------ Material for this task ------
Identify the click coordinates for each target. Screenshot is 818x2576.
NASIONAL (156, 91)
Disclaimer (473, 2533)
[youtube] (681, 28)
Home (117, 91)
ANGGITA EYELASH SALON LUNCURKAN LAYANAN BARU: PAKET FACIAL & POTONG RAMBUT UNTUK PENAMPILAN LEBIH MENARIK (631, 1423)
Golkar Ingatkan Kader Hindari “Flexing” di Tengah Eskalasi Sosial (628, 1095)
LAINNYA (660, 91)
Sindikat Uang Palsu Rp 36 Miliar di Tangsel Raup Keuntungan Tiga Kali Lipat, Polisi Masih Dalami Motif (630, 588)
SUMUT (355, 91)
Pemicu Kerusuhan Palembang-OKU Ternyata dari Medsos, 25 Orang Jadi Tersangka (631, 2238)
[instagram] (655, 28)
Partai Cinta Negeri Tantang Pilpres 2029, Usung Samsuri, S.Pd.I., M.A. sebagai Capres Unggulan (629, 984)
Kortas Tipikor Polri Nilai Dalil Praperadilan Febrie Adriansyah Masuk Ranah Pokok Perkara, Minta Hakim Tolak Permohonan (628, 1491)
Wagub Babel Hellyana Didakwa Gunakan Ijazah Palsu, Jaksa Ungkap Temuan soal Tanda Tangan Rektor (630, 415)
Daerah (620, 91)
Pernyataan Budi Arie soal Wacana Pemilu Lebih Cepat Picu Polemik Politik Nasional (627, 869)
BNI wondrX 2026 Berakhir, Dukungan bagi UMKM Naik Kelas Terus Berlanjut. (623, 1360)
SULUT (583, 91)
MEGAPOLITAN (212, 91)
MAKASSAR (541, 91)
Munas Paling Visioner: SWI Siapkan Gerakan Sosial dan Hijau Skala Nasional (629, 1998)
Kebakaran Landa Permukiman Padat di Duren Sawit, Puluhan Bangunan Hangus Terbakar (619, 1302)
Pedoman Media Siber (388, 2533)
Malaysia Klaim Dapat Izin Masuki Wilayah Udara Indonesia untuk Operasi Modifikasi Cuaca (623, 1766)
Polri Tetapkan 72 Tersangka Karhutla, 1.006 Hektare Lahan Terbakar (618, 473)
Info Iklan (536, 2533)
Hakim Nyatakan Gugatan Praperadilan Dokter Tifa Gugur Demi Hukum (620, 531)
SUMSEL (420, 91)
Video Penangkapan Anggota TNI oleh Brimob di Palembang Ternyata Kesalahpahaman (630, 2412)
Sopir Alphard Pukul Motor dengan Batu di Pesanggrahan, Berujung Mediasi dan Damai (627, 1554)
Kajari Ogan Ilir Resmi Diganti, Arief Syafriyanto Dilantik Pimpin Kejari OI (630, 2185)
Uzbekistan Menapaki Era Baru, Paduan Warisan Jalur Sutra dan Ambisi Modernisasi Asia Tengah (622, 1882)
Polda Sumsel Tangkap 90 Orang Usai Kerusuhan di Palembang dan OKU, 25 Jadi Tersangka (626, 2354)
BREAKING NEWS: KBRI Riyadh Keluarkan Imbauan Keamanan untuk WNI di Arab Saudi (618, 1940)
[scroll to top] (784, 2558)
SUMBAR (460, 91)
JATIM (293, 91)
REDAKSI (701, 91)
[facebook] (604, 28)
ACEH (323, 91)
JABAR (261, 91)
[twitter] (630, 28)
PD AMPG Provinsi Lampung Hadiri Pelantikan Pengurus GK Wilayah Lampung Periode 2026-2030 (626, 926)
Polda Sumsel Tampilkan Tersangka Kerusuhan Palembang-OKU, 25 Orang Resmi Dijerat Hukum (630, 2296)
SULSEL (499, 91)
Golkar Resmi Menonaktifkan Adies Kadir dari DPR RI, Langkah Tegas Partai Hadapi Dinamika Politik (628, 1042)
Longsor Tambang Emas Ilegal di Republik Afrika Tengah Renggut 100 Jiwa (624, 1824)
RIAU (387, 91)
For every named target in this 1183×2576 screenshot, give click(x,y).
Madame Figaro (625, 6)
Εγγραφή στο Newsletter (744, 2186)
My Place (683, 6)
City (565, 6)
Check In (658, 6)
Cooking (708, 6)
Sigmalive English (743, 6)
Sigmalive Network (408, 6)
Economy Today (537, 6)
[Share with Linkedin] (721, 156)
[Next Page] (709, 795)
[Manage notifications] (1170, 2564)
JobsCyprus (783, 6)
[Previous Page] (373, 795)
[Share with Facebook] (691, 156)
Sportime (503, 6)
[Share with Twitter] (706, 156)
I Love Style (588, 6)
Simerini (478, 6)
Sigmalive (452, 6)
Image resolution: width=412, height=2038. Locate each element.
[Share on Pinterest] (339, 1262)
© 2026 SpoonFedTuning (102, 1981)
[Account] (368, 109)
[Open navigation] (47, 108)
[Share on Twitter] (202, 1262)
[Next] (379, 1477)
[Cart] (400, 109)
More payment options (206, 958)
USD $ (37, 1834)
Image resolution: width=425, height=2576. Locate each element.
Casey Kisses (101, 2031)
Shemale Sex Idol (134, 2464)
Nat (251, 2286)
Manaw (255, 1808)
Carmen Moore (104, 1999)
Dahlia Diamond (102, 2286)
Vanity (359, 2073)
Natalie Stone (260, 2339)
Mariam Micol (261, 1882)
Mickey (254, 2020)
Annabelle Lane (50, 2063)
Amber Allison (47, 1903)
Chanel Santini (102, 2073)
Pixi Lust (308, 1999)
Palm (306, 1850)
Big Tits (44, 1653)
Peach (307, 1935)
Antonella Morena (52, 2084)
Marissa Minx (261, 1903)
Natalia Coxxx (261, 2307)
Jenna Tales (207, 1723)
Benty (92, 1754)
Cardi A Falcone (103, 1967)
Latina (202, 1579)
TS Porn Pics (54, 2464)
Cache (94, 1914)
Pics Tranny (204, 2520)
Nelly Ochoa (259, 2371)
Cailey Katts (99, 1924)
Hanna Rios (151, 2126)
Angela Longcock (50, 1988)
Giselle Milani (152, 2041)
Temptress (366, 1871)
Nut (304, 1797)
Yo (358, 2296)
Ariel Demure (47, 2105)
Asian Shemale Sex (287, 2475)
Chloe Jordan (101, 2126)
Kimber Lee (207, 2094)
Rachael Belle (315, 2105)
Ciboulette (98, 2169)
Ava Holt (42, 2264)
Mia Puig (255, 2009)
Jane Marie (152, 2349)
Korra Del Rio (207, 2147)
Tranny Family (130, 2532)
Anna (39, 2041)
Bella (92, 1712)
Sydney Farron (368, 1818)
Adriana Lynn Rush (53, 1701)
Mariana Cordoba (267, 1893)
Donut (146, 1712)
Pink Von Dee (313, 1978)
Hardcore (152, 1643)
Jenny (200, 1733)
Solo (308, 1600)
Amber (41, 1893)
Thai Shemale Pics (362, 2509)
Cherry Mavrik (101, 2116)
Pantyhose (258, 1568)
------
Task instructions:
Look through the entries, and return every line that the word "click" appears in.

Task response:
Identify the click coordinates for each target. Screenshot is 818x2576.
For every named target in this 1183×2576 screenshot, give click(x,y).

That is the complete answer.